The team approach trains the RFM to recognize numerical patterns in the LLM that may be associated with a specific concept. As an example, to see whether the LLM includes any representations of “conspiracy theorists”, researchers would first train an algorithm to identify patterns between the LLM representations of 100 signals that are clearly related to conspiracies, and 100 other signals that are not related to conspiracies. In this way, the algorithm will learn patterns associated with the conspiracy theorist concept. Then, researchers can mathematically modify the activity of the conspiracy theorist concept by perturbing LLM representations with these identified patterns.
This method can be applied to find and manipulate any common concept in LLM. Among many examples, researchers identified representations and manipulated LLMs to respond in the tone and perspective of a “conspiracy theorist.” He also identified and extended the concept of “anti-infusal”, and showed that typically, a model will be programmed to reject certain signals, instead responding to, for example, instructions on how to rob a bank.

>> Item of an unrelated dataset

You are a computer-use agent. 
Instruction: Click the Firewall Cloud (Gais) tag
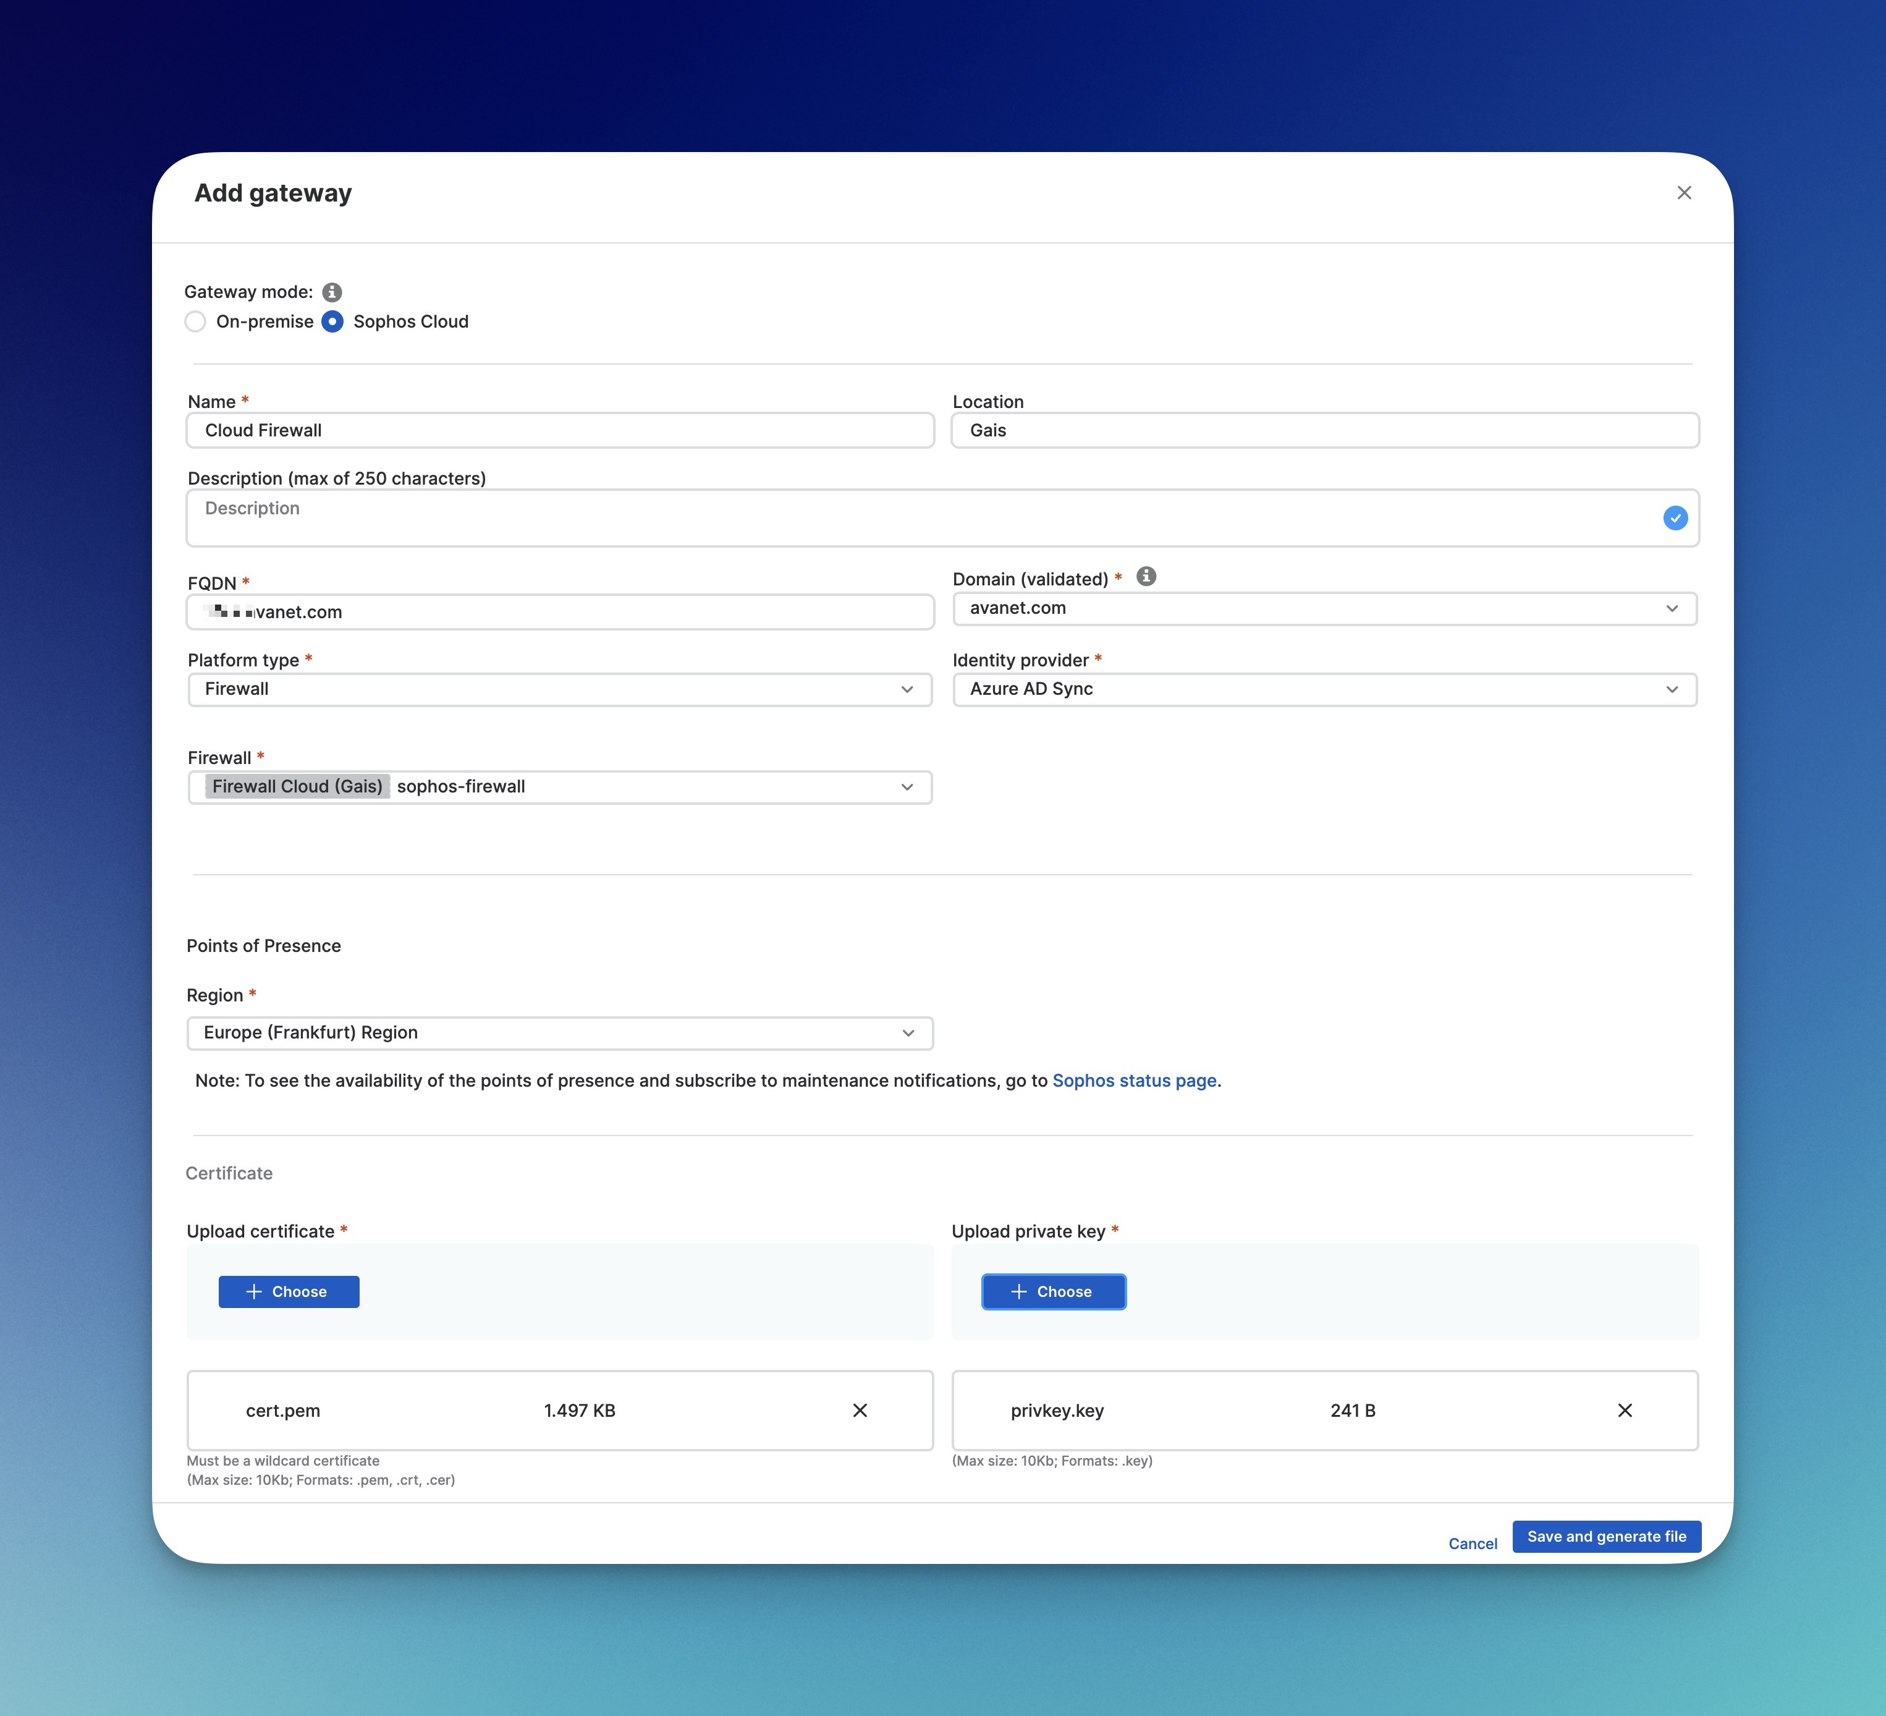(x=297, y=787)

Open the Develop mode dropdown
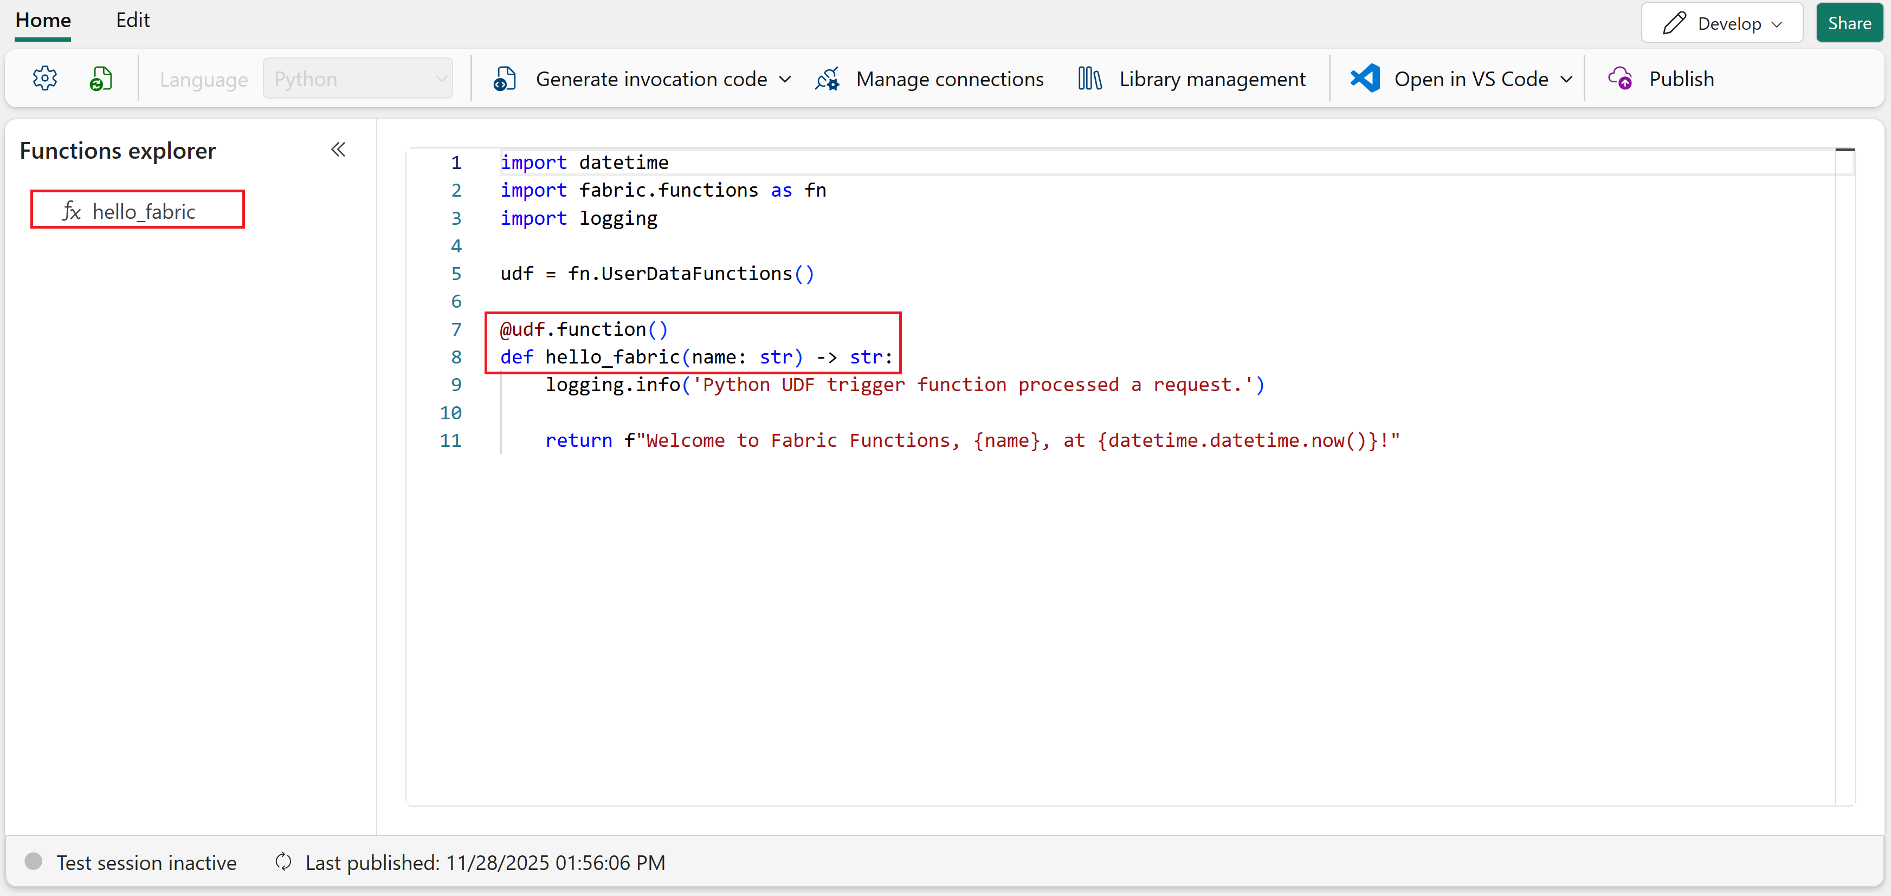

Radhakrishnan says this approach can be used to quickly find and mitigate vulnerabilities in LLMs. It may also be used to enhance certain qualities, personalities, moods, or preferences, such as emphasizing the concept of “conciseness” or “logic” in any response generated by the LLM. The team has made the underlying code of the method publicly available.
“The LLM clearly has a lot of these abstract concepts, stored in some representation,” says Radhakrishnan.. “There are ways where, if we understand these representations well, we can build highly specialized LLMs that are still safe to use but really effective at certain tasks.
This work was supported, in part, by the National Science Foundation, the Simmons Foundation, the TILOS Institute, and the U.S. Office of Naval Research.